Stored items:
——
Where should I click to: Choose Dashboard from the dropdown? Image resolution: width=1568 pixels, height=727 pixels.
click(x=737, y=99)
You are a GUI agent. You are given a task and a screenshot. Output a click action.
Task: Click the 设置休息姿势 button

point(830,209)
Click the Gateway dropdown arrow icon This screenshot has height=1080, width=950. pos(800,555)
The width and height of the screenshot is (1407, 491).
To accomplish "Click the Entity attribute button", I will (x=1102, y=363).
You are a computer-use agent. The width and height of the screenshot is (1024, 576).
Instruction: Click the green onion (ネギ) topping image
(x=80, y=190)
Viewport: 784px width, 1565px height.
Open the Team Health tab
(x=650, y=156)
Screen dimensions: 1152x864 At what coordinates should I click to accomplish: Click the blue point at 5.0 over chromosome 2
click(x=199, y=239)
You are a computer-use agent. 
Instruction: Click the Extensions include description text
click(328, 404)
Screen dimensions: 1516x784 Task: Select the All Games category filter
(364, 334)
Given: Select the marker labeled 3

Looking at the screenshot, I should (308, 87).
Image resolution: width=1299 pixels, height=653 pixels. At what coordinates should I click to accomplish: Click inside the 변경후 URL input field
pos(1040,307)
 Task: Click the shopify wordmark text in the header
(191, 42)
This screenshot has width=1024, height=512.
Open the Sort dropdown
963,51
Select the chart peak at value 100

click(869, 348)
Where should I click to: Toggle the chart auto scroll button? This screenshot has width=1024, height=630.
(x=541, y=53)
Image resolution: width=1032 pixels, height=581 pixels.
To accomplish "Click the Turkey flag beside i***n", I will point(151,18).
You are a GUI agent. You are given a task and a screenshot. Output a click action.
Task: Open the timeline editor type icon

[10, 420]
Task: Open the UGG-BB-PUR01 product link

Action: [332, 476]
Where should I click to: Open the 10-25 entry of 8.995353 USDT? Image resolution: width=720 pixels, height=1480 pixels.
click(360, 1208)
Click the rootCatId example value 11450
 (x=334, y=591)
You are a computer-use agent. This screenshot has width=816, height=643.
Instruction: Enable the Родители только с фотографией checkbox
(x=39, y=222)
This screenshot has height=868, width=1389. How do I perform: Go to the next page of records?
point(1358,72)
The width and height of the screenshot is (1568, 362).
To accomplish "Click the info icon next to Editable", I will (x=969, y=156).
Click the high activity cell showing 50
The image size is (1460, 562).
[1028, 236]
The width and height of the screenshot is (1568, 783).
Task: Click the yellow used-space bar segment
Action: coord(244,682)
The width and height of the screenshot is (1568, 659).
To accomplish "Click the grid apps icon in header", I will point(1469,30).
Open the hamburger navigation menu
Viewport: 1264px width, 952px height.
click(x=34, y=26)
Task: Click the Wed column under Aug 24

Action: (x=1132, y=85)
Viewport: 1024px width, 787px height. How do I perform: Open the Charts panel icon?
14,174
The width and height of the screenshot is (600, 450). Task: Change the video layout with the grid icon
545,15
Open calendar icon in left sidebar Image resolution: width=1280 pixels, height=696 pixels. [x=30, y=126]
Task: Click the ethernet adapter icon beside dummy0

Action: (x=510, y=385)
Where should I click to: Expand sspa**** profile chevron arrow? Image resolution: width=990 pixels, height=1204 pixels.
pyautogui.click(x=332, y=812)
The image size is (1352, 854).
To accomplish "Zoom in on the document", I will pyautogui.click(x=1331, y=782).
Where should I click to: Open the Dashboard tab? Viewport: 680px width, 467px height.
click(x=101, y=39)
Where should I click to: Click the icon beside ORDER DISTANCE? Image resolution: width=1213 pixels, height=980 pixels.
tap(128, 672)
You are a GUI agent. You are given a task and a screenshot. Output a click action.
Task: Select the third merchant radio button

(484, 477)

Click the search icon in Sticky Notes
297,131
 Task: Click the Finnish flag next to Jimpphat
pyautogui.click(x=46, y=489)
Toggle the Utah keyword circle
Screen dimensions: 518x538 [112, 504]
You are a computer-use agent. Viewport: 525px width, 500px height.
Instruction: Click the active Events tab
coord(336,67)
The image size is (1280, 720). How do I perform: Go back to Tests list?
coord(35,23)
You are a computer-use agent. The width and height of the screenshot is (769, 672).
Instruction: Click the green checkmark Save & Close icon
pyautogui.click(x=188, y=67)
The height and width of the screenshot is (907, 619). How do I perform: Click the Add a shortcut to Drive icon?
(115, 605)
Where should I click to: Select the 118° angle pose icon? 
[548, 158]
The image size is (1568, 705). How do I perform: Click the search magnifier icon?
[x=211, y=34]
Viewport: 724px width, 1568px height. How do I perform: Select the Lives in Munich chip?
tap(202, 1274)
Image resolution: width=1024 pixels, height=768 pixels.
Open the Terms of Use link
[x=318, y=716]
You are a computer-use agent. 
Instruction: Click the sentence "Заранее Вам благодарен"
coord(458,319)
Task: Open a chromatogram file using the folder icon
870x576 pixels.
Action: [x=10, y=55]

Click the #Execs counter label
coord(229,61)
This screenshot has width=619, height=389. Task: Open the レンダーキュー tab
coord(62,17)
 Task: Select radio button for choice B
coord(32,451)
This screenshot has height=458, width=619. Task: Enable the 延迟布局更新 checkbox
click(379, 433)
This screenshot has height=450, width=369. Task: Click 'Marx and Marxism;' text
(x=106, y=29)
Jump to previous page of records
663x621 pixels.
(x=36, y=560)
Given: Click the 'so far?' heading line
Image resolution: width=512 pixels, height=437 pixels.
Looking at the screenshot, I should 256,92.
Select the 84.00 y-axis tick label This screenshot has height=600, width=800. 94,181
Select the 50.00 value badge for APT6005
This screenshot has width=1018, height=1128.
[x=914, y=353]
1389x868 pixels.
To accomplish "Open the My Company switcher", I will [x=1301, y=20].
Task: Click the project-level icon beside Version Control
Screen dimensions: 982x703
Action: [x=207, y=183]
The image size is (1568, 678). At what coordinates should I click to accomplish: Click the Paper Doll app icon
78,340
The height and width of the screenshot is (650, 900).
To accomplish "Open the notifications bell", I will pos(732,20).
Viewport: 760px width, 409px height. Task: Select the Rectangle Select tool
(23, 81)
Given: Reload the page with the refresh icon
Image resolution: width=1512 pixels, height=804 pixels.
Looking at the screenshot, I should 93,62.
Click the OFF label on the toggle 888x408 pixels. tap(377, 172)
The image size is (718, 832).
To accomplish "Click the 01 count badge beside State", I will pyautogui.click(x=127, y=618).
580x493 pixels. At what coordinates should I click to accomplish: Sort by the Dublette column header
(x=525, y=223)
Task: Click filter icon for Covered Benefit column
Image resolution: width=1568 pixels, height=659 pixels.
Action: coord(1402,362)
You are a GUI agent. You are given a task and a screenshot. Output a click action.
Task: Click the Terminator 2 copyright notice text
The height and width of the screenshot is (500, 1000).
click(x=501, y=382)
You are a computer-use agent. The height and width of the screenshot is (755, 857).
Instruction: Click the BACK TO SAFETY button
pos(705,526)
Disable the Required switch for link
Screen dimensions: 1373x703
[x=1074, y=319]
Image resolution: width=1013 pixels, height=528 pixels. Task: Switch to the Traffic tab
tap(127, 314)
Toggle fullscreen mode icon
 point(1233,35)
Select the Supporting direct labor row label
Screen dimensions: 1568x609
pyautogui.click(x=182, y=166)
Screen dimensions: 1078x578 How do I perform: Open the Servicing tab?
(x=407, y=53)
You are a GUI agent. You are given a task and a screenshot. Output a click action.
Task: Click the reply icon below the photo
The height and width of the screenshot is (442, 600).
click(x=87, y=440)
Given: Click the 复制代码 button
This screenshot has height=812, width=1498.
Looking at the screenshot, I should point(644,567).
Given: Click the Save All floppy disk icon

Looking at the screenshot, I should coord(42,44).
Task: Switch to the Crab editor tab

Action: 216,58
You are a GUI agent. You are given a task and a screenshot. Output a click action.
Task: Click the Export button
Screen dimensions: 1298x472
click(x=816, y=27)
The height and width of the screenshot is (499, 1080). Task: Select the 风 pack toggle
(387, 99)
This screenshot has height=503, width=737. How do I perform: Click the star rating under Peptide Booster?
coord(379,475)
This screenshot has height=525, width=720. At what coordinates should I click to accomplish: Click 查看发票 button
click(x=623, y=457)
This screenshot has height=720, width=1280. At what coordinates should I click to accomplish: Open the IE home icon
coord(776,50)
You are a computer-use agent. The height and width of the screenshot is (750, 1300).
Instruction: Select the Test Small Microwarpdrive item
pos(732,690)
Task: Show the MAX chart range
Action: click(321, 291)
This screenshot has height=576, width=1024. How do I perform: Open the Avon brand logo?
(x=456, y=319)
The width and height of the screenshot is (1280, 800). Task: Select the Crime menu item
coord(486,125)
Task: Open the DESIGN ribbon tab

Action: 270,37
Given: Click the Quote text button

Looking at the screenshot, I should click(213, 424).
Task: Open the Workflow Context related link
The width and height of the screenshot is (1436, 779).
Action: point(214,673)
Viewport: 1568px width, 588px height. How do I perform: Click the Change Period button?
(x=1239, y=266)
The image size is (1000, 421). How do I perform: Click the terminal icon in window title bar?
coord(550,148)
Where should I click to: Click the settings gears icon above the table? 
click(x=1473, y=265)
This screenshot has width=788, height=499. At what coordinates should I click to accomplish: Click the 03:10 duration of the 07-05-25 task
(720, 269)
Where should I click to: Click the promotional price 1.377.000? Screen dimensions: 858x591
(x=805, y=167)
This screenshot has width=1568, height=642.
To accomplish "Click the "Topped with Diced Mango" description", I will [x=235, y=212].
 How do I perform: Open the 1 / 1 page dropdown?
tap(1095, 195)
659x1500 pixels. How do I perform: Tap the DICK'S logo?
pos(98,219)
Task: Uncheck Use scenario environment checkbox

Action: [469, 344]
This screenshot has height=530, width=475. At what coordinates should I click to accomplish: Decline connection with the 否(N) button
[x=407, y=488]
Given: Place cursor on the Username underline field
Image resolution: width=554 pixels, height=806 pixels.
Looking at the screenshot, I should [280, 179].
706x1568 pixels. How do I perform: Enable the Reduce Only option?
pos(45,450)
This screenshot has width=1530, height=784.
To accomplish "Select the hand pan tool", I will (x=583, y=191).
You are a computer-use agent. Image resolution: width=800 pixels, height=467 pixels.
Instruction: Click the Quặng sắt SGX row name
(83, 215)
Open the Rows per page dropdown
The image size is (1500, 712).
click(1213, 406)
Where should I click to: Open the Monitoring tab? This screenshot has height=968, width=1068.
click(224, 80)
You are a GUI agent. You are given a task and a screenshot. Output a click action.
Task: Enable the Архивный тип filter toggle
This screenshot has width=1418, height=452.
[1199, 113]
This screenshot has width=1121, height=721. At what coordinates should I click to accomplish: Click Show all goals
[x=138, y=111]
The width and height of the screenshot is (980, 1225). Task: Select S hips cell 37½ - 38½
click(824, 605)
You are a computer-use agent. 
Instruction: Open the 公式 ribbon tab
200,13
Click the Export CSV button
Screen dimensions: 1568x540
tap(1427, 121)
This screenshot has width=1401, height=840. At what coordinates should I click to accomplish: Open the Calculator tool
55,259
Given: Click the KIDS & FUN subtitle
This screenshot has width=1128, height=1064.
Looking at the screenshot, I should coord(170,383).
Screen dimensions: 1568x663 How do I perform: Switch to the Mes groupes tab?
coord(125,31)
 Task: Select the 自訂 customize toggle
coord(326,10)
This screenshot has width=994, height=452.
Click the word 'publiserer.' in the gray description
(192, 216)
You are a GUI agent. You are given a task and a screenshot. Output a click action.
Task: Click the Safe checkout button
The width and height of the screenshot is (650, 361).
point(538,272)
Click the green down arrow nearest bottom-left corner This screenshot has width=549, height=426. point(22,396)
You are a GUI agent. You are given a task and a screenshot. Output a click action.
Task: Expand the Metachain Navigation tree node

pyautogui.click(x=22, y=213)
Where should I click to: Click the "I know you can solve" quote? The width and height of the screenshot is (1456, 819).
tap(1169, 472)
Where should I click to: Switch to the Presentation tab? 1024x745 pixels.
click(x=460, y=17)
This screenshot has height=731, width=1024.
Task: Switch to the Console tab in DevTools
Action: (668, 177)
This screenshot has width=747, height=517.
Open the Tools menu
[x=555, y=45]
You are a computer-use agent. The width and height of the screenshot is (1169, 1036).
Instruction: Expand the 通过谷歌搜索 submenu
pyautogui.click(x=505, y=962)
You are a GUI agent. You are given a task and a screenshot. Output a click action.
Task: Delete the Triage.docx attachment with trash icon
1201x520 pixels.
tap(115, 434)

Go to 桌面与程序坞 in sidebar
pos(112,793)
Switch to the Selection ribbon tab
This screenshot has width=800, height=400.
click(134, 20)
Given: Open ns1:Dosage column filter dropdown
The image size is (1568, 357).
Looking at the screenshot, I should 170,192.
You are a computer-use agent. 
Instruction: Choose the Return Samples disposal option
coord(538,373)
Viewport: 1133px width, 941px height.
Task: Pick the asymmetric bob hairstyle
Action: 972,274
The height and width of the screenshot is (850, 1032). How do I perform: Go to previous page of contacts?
——
#### TASK DIRECTIONS
Find the number of lines in the records that contain "left", and write that number only.

#### ANSWER SPACE
2